I already know they’re engaged—not married—because they both made a point to mention it when we did the briefest of group introductions before heading out.
“I suggested we spend the entire summer renting out a castle in the French countryside, but did I get my way?” Zoe makes a face, plays it off as a joke, but I sense tension beneath her words.
Maybe I’m just projecting, though, since this trip stood in the way of my own European vacation.
“Let me guess, he surprised you?”
“Yes and no,” she says. “We decided to do two trips this summer—he said I could plan France for July if he planned something epic for us in June. I literally found out two days ago we were doing this hike. Here I was thinking California would just be a stopover on our way to Hawaii, or maybe Fiji.”
I have so many questions.
“I’ve got a yoga studio, so I make my own schedule,” she supplies before I get the chance to ask. “Joshua’s in finance—he says he’s not going to work while we’re out here, but I’ll believe that when I see it.”
“My boss threatened to fire me if I tried to work out here,” I say, and she laughs.
The trail narrows as it curves around a sizable rock, so we go single file for a bit. When it widens again, Zoe says, “So, first impressions of everyone: kiss, marry, kill?”
I’ve just taken a sip from my water bottle and nearly choke on my own laughter. “What?”
“You know! The game?” she says, laughing—at me or with me, I’m not sure. “You pick someone to kiss, someone to marry, someone to kill.”
“Going on first impressions only?” I ask, and she nods.
“I think I’d kiss the coleader—Matteo, right?
” He’s as attractive as Thorn, but also has an Italian accent.
That said, there’s something about him that kind of shouts phobia of commitment.
“One of the Portland guys might make good marriage material?” I offer, because they seem nice and stable—not to mention they’re into fancy coffee, like me, as I learned from the group intros.

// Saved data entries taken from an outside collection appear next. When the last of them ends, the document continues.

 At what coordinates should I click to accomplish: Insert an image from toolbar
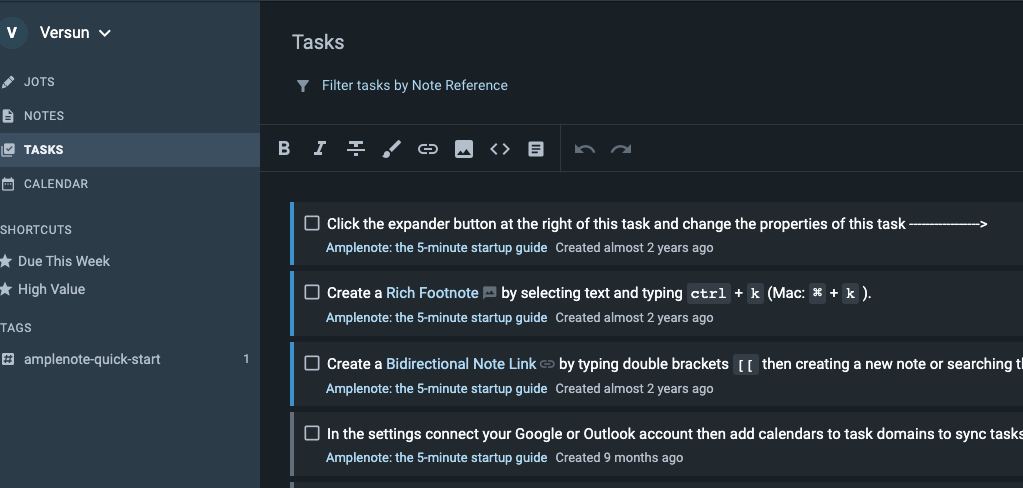point(464,149)
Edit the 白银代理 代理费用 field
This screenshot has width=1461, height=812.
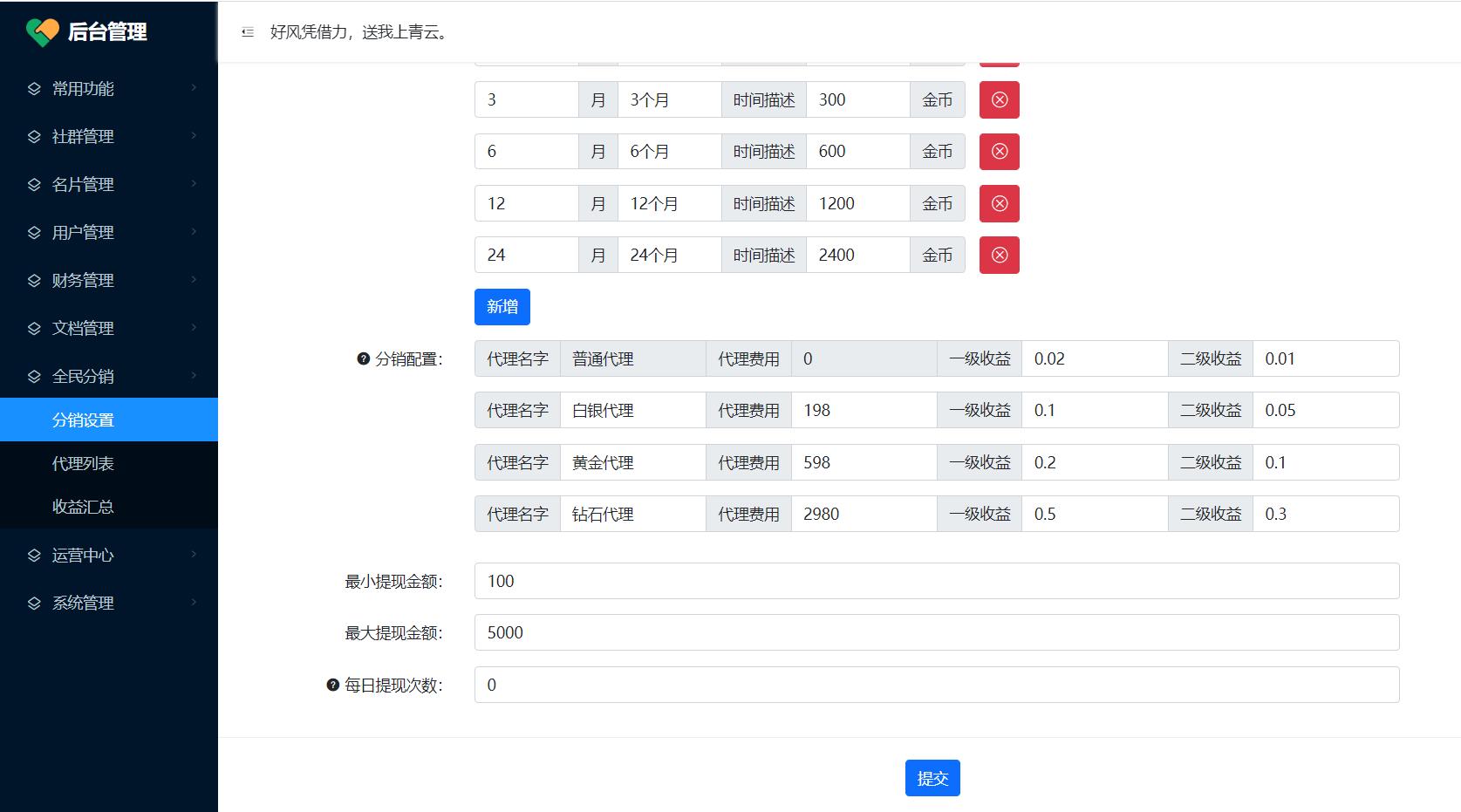(x=863, y=410)

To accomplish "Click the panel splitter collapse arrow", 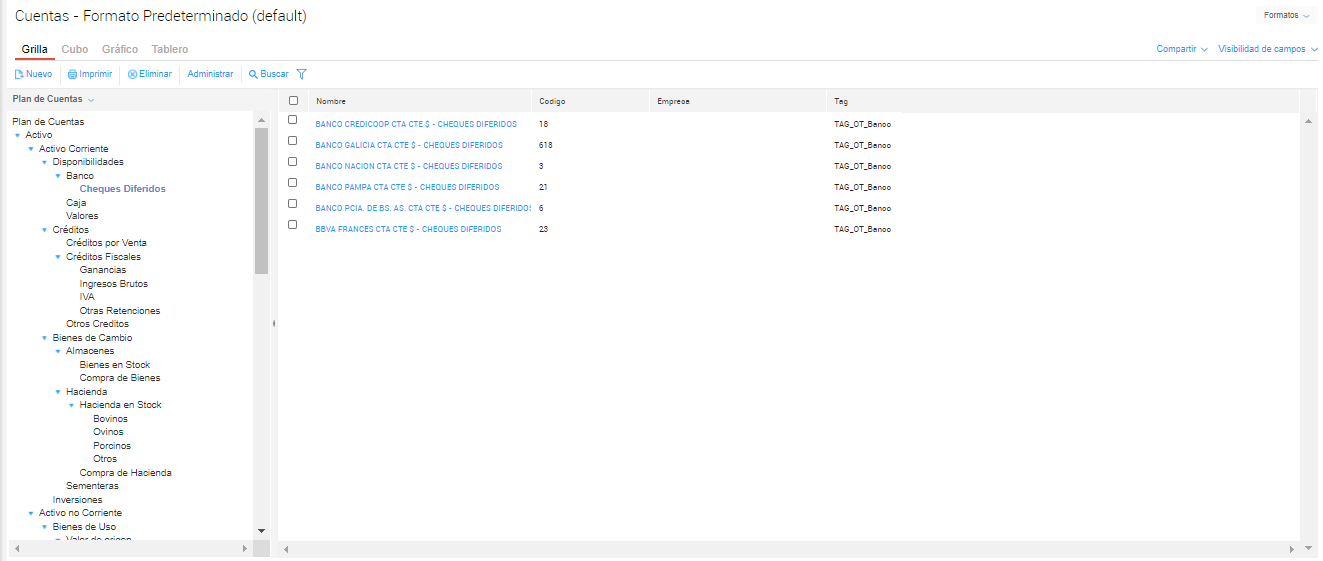I will point(274,324).
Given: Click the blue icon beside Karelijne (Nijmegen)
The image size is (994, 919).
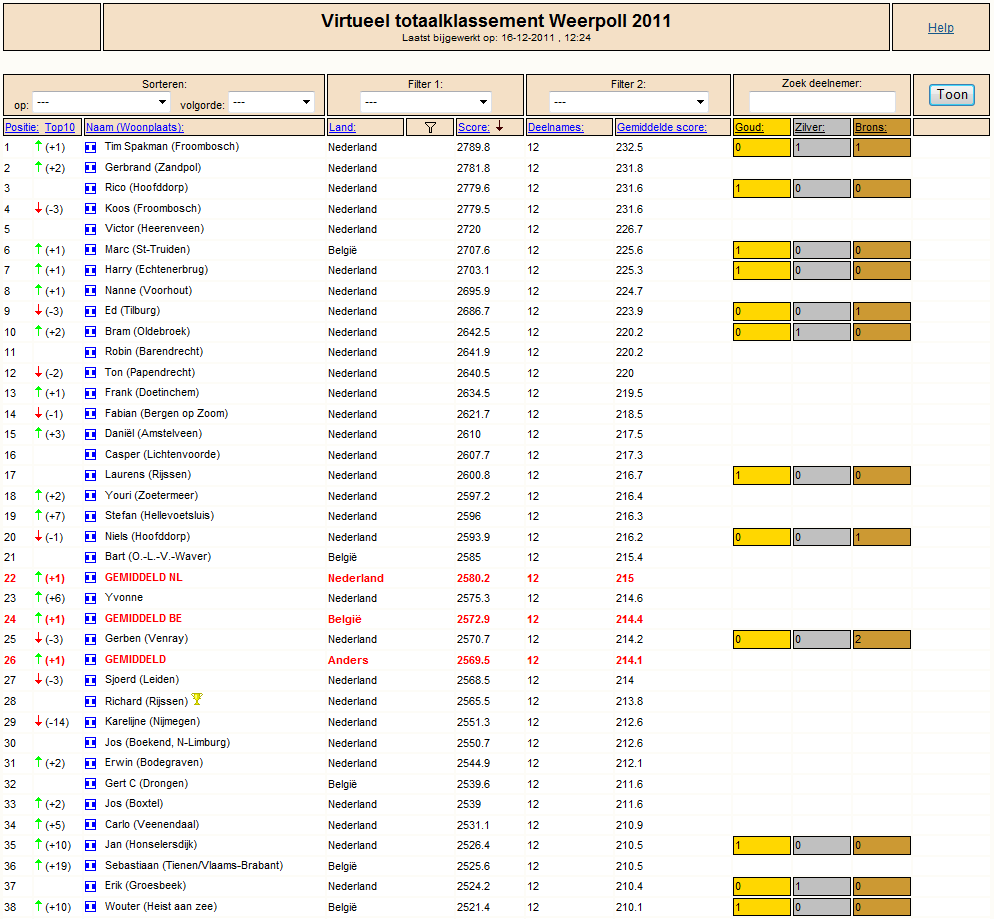Looking at the screenshot, I should [x=91, y=722].
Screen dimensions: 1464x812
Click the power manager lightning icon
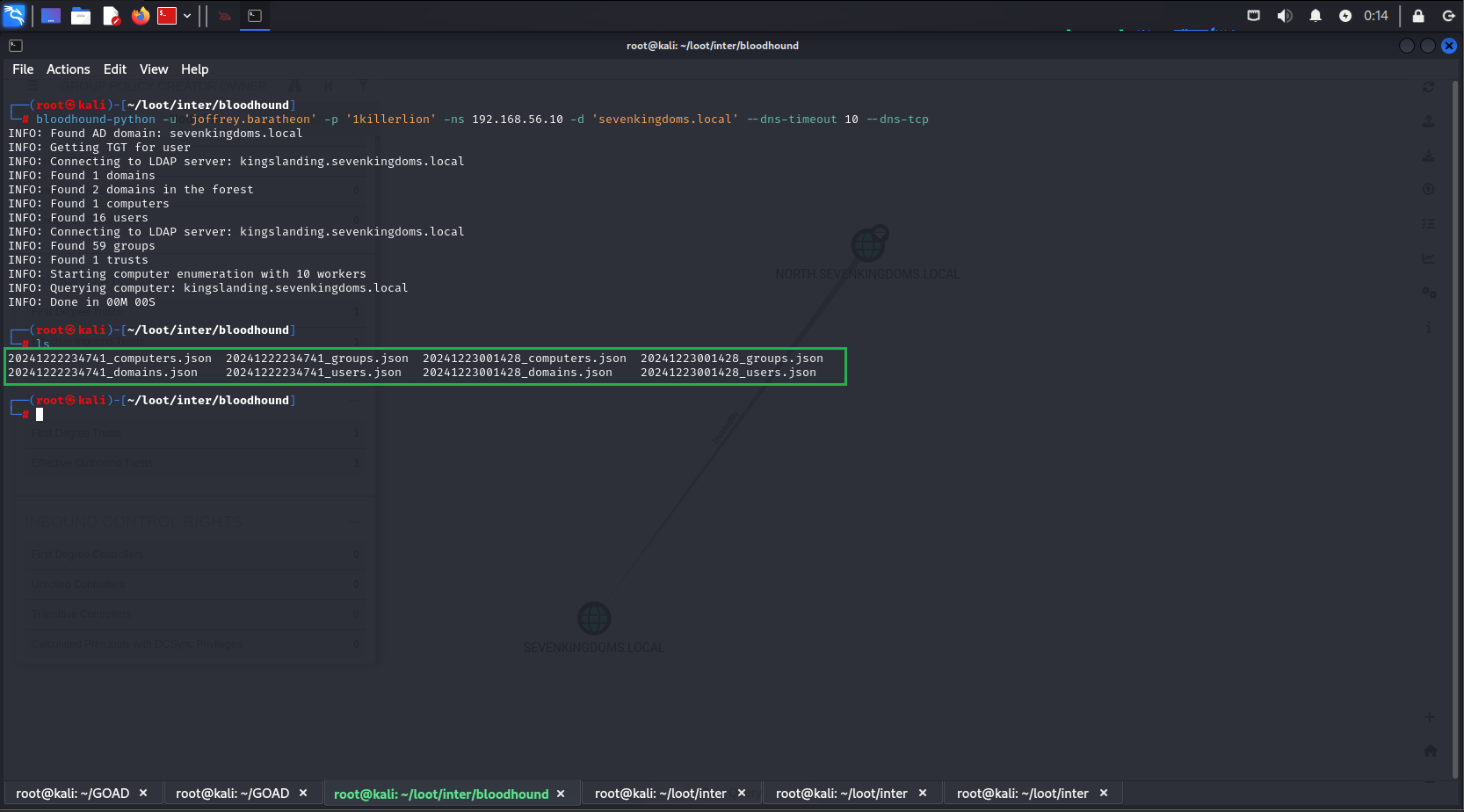[x=1344, y=16]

“Let me guess,” she says, eating my answers up. “You’d kill the uptight hiking guide?”
“I’d rather not kill anyone,” I say. “We’d be lost out here without Thorn—but—if something did happen to him, at least I could wander the woods in peace without him telling me to put my phone away!”
She laughs. “Both very good points.”
A bird flits across the path before settling onto a high branch.
“What about you?” I ask.
“Oh, for me? I’d go with Joshua on all three,” she says with an eye roll.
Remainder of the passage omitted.